In 2008, there were an estimated 358,000 maternal deaths occurring during childbirth, 99% of these deaths occurring in developing countries. Such global disparities are reflected in the limited access to skilled birth attendants, restricted access to medications, rudimentary delivery facilities, and complications surrounding reliable transportation and communication in developing countries.  Postpartum Hemorrhaging (PPH) is the leading cause of maternal mortality worldwide, accounting for 30-50% of all maternal deaths in Africa and Asia alone.  While the drug Oxytocin is used to prevent PPH in developed countries, developing countries do not have the resources to preserve and administer this drug.  Dr. Geller began studying the drug Misoprostol as an alternative to Oxytocin to be used in developing countries due to its low-maintenance storage and cost-effectiveness.

Dr. Geller, along with a team of researchers traveled to communities in India and Ghana to study Misoprostol for prevention of PPH in home-birth settings.  Their research proved that Misoprostol provides a safe and efficacious alternative to Oxytocin in these communities, but Dr. Geller didn’t stop there.  She worked with the Indian Ministry of Health to approve the use of Misoprostol for PPH prevention by Auxillary Nurse Midwives (ANMs). In Ghana, Dr. Geller engaged with health stakeholders at all levels, conducted community sensitization and trainings, monitored the safe use of Misoprostol, and empowered women to take control of their health.  Furthermore Dr. Gellar’s success strengthened the networks of health providers, decreased maternal mortality and morbidity (due to PPH), and established a model for all of Ghana and other developing countries.  Dr. Geller was a primary advocate credited for Misoprostol’s addition to the WHO’s list of essential medications for the prevention of PPH in 2011, an accreditation which has a lasting global impact.
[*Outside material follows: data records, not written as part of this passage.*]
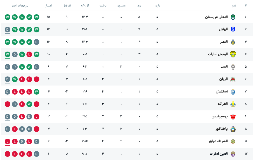Sort table by امتیاز column header
The width and height of the screenshot is (254, 163).
49,5
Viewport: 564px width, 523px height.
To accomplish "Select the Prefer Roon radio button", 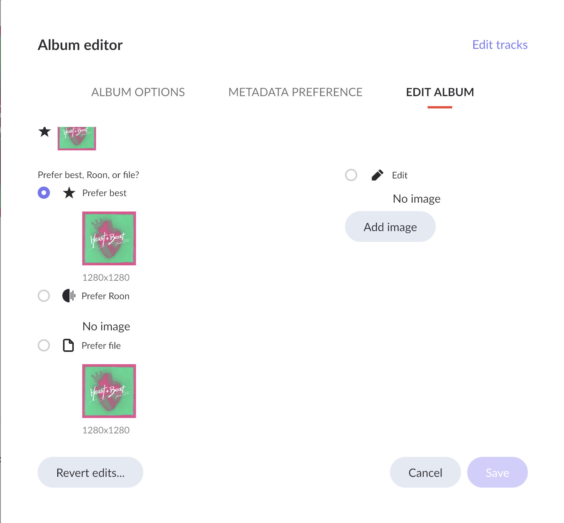I will [44, 296].
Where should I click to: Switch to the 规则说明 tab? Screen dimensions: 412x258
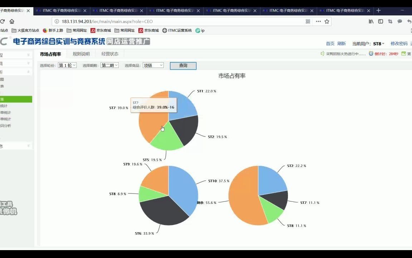(81, 54)
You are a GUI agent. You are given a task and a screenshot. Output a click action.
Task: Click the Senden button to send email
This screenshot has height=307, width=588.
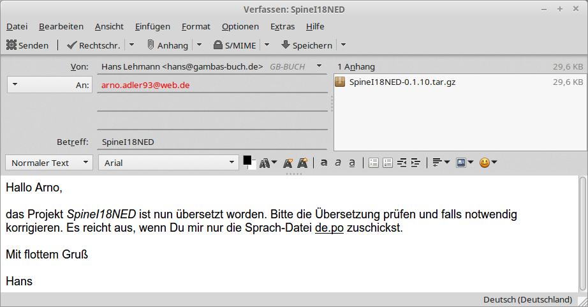pos(27,45)
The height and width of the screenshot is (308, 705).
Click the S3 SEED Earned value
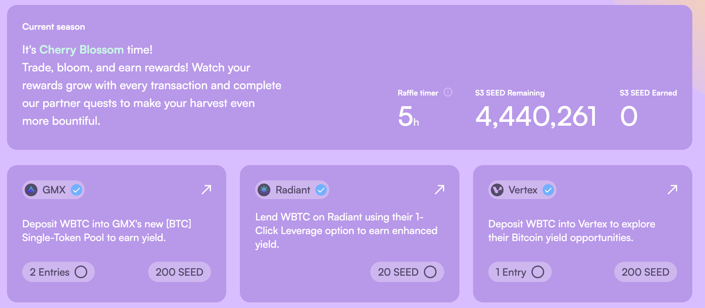click(x=629, y=116)
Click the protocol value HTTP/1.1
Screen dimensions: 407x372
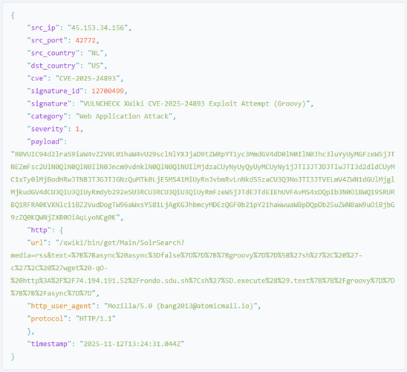[x=96, y=318]
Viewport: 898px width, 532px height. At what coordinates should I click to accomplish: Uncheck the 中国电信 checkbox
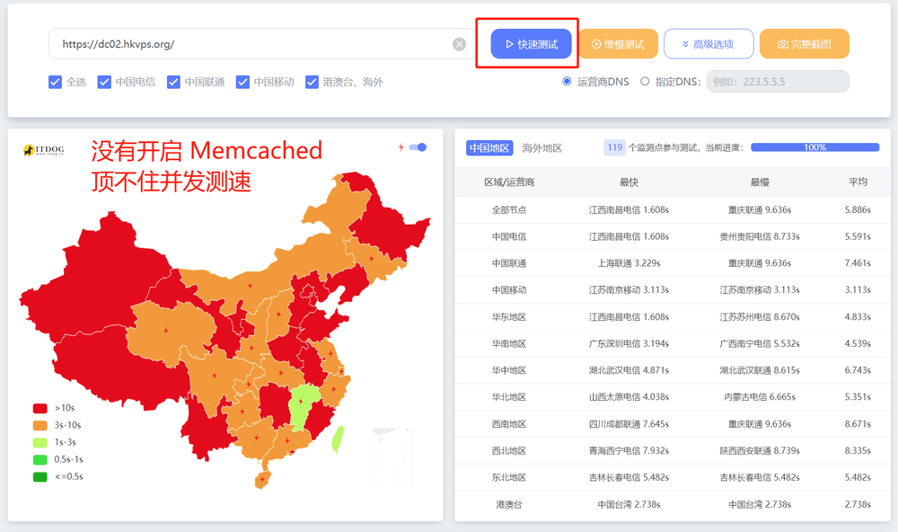[104, 82]
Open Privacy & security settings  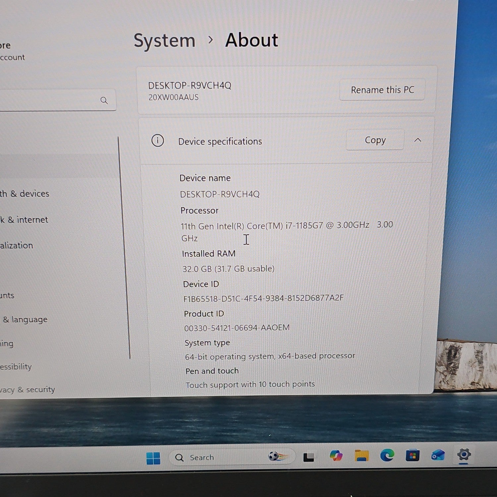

Dr. Geller stresses the importance of political will in enacting policy changes from scientific research.  Government engagement is critical in reducing maternal deaths, and a scientist’s work is not over once research is published.  Advocating for women’s sexual and reproductive rights, their access to equal treatment, and their right to effective medicine should inspire all researchers to utilize their knowledge to facilitate global change.